▶ [Task objective]:
Repeat the records without any change, from the line with "Given: Open the font size dropdown" through the end of the records, including both.

-- begin Data excerpts --

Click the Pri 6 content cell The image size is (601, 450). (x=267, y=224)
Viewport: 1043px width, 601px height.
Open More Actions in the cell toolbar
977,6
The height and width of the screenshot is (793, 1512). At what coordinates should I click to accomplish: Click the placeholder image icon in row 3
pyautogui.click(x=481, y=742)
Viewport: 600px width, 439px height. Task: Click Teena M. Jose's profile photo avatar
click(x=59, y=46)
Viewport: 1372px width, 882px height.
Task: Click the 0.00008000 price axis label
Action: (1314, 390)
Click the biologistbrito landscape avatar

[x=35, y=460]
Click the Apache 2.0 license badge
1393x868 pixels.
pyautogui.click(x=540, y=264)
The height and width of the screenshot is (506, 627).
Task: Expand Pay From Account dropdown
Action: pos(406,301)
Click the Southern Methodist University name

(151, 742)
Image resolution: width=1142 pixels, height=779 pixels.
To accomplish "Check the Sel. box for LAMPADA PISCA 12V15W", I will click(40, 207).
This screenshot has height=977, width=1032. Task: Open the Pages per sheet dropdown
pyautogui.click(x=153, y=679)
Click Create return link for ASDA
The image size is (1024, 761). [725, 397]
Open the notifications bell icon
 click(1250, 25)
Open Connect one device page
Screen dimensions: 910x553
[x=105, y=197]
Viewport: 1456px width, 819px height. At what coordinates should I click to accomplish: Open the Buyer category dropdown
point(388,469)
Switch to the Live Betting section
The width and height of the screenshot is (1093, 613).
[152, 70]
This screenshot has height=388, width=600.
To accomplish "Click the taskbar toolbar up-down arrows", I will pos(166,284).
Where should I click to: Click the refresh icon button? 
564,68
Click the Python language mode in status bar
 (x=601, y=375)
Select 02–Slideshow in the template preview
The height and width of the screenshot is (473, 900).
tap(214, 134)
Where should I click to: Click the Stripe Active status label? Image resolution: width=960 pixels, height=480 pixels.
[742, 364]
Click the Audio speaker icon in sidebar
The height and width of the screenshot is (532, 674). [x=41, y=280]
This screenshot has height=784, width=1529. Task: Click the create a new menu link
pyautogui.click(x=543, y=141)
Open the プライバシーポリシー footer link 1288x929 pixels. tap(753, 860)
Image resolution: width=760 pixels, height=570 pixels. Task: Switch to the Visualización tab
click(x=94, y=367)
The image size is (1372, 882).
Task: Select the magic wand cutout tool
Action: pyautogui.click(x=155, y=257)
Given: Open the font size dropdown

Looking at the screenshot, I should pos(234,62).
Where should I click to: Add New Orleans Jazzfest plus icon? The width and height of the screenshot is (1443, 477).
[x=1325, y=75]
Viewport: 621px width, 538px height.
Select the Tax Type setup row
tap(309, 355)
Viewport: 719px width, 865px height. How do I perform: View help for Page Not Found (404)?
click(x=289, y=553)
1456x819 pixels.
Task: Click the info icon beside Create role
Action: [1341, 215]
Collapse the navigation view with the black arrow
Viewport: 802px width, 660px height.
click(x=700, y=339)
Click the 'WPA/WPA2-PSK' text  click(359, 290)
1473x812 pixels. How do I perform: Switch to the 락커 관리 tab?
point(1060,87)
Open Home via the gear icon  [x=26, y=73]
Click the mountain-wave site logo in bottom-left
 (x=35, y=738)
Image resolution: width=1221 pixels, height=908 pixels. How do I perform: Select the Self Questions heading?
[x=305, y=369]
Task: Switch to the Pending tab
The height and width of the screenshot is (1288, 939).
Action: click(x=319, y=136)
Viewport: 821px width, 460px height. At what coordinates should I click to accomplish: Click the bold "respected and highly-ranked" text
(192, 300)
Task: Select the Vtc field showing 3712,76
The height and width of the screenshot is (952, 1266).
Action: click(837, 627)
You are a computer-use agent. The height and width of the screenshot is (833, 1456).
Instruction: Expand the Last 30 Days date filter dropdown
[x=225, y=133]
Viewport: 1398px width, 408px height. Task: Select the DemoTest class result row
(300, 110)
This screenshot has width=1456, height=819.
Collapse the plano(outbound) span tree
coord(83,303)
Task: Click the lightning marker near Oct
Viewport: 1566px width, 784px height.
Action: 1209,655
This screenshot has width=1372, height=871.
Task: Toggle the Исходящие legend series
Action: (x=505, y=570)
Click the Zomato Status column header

-- end Data excerpts --

▶ [In response]:
Given: Open the font size dropdown

Looking at the screenshot, I should pos(234,62).
Where should I click to: Add New Orleans Jazzfest plus icon? The width and height of the screenshot is (1443, 477).
[x=1325, y=75]
Viewport: 621px width, 538px height.
Select the Tax Type setup row
tap(309, 355)
Viewport: 719px width, 865px height. How do I perform: View help for Page Not Found (404)?
click(x=289, y=553)
1456x819 pixels.
Task: Click the info icon beside Create role
Action: [1341, 215]
Collapse the navigation view with the black arrow
Viewport: 802px width, 660px height.
click(x=700, y=339)
Click the 'WPA/WPA2-PSK' text  click(359, 290)
1473x812 pixels. How do I perform: Switch to the 락커 관리 tab?
point(1060,87)
Open Home via the gear icon  [x=26, y=73]
Click the mountain-wave site logo in bottom-left
 (x=35, y=738)
Image resolution: width=1221 pixels, height=908 pixels. How do I perform: Select the Self Questions heading?
[x=305, y=369]
Task: Switch to the Pending tab
The height and width of the screenshot is (1288, 939).
Action: click(x=319, y=136)
Viewport: 821px width, 460px height. At what coordinates should I click to accomplish: Click the bold "respected and highly-ranked" text
(192, 300)
Task: Select the Vtc field showing 3712,76
The height and width of the screenshot is (952, 1266).
Action: click(837, 627)
You are a computer-use agent. The height and width of the screenshot is (833, 1456).
Instruction: Expand the Last 30 Days date filter dropdown
[x=225, y=133]
Viewport: 1398px width, 408px height. Task: Select the DemoTest class result row
(300, 110)
This screenshot has width=1456, height=819.
Collapse the plano(outbound) span tree
coord(83,303)
Task: Click the lightning marker near Oct
Viewport: 1566px width, 784px height.
Action: 1209,655
This screenshot has width=1372, height=871.
Task: Toggle the Исходящие legend series
Action: (x=505, y=570)
Click the Zomato Status column header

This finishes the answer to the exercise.